Dylan turned 22 just days after the album was released, which is mind-blowing when you consider the wisdom of songs like “Blowin’ in the Wind” and “A Hard Rain’s a-Gonna Fall.” Love songs also would never quite be the same after clear-eyed weepers like “Don’t Think Twice, It’s All Right.” It was an album that forced others to raise their games to try and keep up. Artists ranging from The Beatles to Sam Cooke, along with all those who hadn’t started yet, could no longer write about trivial topics if they wanted to sound relevant next to Dylan’s weighty writing.
2. Sgt. Pepper’s Lonely Hearts Club Band by The Beatles (1967)
Nitpickers (one of whom was John Lennon himself) have knocked Sgt. Pepper’s for not really being a concept album, since there isn’t any literal connection between the songs after the first and last pairs. But there is a through-line proclaiming how life’s mundanities can be uplifted by the power of music. Hence, a morning stroll (“Good Morning Good Morning”), a first date (“Lovely Rita”), even a simple conversation among friends (“Within You Without You”), they all take on otherworldly qualities thanks to the magical touch of the Fab Four.
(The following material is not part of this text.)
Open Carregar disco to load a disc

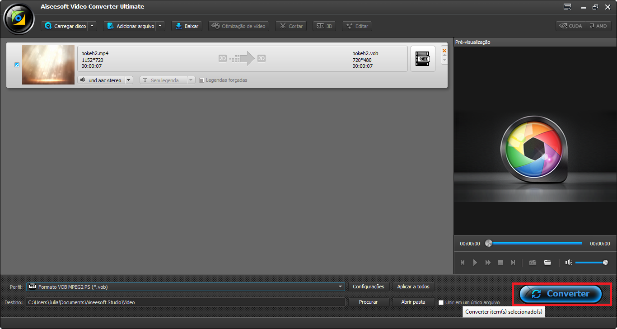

The alter egos and the inventive packaging made it an event, forever changing the industry hierarchy by making the album as important, if not more so, than the single.
3. Tapestry by Carole King (1971)
The singer/songwriter genre existed in the ‘60s, but most of the folks who toiled within it did so without making much of a commercial impact. Female singer/songwriters struggled even more to be heard. Perhaps that’s why there was skepticism about Carole King’s prospects as a solo artist, despite all her success co-writing smash hits as part of the Brill Building collective.
When her first album sank without a trace, it looked as if those fears were well-founded. Tapestry changed it all; it was a runaway success on the charts and among the intelligentsia (it swept three of the four major Grammys), and proved there was commercial viability for that style of confessional intimacy—from any gender. The groundswell of singing tunesmiths that followed might not have happened with the same intensity were it not for this record.
4. It Takes a Nation of Millions to Hold Us Back by Public Enemy (1988)
Rap had produced some monumental singles throughout the late ‘70s and the bulk of the ‘80s. But as the latter decade wore on, there were some who still felt the genre was more a fad than anything else, incapable of producing an album-length work that could stand the test of time.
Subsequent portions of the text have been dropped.